Item position entries
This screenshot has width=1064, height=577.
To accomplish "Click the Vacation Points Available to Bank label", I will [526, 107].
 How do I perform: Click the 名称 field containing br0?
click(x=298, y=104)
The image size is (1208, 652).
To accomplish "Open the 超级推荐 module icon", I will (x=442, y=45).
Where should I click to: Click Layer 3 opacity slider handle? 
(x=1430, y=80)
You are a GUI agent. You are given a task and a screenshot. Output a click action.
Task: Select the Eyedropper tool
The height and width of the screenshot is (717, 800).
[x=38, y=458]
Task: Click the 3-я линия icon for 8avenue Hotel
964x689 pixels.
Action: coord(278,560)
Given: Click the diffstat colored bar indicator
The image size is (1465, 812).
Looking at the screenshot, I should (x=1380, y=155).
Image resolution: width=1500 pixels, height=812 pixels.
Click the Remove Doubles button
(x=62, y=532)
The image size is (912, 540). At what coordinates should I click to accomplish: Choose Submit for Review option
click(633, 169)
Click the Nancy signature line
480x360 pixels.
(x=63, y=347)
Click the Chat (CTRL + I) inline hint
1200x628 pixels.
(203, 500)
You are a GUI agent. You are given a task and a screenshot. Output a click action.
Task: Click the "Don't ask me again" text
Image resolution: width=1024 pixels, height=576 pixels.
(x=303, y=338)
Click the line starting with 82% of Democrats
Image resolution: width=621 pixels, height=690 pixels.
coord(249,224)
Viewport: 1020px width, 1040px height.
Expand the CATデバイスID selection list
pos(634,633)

▸ WHAT THE TASK ASKS: Rewrite the listing above with every occurrence of "GUI agent" renamed to "interface agent", leaving everything else the same.

▸ TASK RESPONSE:
This screenshot has width=1064, height=577.
To accomplish "Click the Vacation Points Available to Bank label", I will [526, 107].
 How do I perform: Click the 名称 field containing br0?
click(x=298, y=104)
The image size is (1208, 652).
To accomplish "Open the 超级推荐 module icon", I will (x=442, y=45).
Where should I click to: Click Layer 3 opacity slider handle? 
(x=1430, y=80)
You are a interface agent. You are given a task and a screenshot. Output a click action.
Task: Select the Eyedropper tool
The height and width of the screenshot is (717, 800).
[x=38, y=458]
Task: Click the 3-я линия icon for 8avenue Hotel
964x689 pixels.
Action: coord(278,560)
Given: Click the diffstat colored bar indicator
The image size is (1465, 812).
Looking at the screenshot, I should (x=1380, y=155).
Image resolution: width=1500 pixels, height=812 pixels.
Click the Remove Doubles button
(x=62, y=532)
The image size is (912, 540). At what coordinates should I click to accomplish: Choose Submit for Review option
click(633, 169)
Click the Nancy signature line
480x360 pixels.
(x=63, y=347)
Click the Chat (CTRL + I) inline hint
1200x628 pixels.
(203, 500)
You are a interface agent. You are given a task and a screenshot. Output a click action.
Task: Click the "Don't ask me again" text
Image resolution: width=1024 pixels, height=576 pixels.
(x=303, y=338)
Click the line starting with 82% of Democrats
Image resolution: width=621 pixels, height=690 pixels.
coord(249,224)
Viewport: 1020px width, 1040px height.
Expand the CATデバイスID selection list
pos(634,633)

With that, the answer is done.